模块出处
[CVPR 22] [link] [code] Pyramid Grafting Network for One-Stage High Resolution Saliency Detection
模块名称
Cross-Model Grafting Module (CMGM)
模块作用
Transformer与CNN之间的特征融合
模块结构
模块思想
Transformer在全局特征上更优,CNN在局部特征上更优,对这两者进行进行融合的最简单做法是直接相加或相乘。但是,相加或相乘本质上属于"局部"操作,如果某片区域两个特征的不确定性都较高,则会带来许多噪声。为此,本文提出了CMGM模块,通过交叉注意力的形式引入更为广泛的信息来增强融合效果。
模块代码
python
import torch.nn.functional as F
import torch.nn as nn
import torch
class CMGM(nn.Module):
def __init__(self, dim, num_heads=8, qkv_bias=True, qk_scale=None):
super().__init__()
self.num_heads = num_heads
head_dim = dim // num_heads
self.scale = qk_scale or head_dim ** -0.5
self.k = nn.Linear(dim, dim , bias=qkv_bias)
self.qv = nn.Linear(dim, dim * 2, bias=qkv_bias)
self.proj = nn.Linear(dim, dim)
self.act = nn.ReLU(inplace=True)
self.conv = nn.Conv2d(8,8,kernel_size=3, stride=1, padding=1)
self.lnx = nn.LayerNorm(64)
self.lny = nn.LayerNorm(64)
self.bn = nn.BatchNorm2d(8)
self.conv2 = nn.Sequential(
nn.Conv2d(64,64,kernel_size=3, stride=1, padding=1),
nn.BatchNorm2d(64),
nn.ReLU(inplace=True),
nn.Conv2d(64,64,kernel_size=3, stride=1, padding=1),
nn.BatchNorm2d(64),
nn.ReLU(inplace=True)
)
def forward(self, x, y):
batch_size = x.shape[0]
chanel = x.shape[1]
sc = x
x = x.view(batch_size, chanel, -1).permute(0, 2, 1)
sc1 = x
x = self.lnx(x)
y = y.view(batch_size, chanel, -1).permute(0, 2, 1)
y = self.lny(y)
B, N, C = x.shape
y_k = self.k(y).reshape(B, N, 1, self.num_heads, C // self.num_heads).permute(2, 0, 3, 1, 4)

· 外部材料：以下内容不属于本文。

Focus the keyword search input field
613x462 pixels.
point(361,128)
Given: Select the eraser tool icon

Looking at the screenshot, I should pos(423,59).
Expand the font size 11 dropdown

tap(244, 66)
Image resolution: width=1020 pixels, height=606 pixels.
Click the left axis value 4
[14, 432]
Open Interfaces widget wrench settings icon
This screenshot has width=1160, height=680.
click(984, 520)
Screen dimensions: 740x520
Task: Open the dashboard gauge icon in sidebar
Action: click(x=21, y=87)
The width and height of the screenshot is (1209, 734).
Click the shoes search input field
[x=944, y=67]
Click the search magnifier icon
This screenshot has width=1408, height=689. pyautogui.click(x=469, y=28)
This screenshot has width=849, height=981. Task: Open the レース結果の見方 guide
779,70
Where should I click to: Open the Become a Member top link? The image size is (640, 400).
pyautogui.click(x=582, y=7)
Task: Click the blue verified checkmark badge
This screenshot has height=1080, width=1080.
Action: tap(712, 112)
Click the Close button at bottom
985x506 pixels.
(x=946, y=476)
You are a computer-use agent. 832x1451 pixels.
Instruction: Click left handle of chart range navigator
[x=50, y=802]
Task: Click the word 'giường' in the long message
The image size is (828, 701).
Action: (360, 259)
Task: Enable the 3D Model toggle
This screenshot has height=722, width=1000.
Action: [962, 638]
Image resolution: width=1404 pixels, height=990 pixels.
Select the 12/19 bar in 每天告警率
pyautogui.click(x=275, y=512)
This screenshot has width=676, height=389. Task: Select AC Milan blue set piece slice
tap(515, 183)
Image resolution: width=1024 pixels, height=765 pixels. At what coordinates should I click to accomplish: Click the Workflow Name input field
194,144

x_qv= self.qv(x).reshape(B,N,2,self.num_heads, C // self.num_heads).permute(2, 0, 3, 1, 4)
x_q, x_v = x_qv[0], x_qv[1]
y_k = y_k[0]
attn = (x_q @ y_k.transpose(-2, -1)) * self.scale
attn = attn.softmax(dim=-1)
x = (attn @ x_v).transpose(1, 2).reshape(B, N, C)
x = self.proj(x)
x = (x+sc1)
x = x.permute(0,2,1)
x = x.view(batch_size,chanel,*sc.size()[2:])
x = self.conv2(x)+x
return x, self.act(self.bn(self.conv(attn+attn.transpose(-1,-2))))
if __name__ == '__main__':
x = torch.randn([1, 64, 11, 11])
y = torch.randn([1, 64, 11, 11])
cmgm = CMGM(dim=64)
out1, out2 = cmgm(x, y)
print(out1.shape) # out feature 1, 64, 11, 11
print(out2.shape) # cross attention matrix 1, 8, 121, 121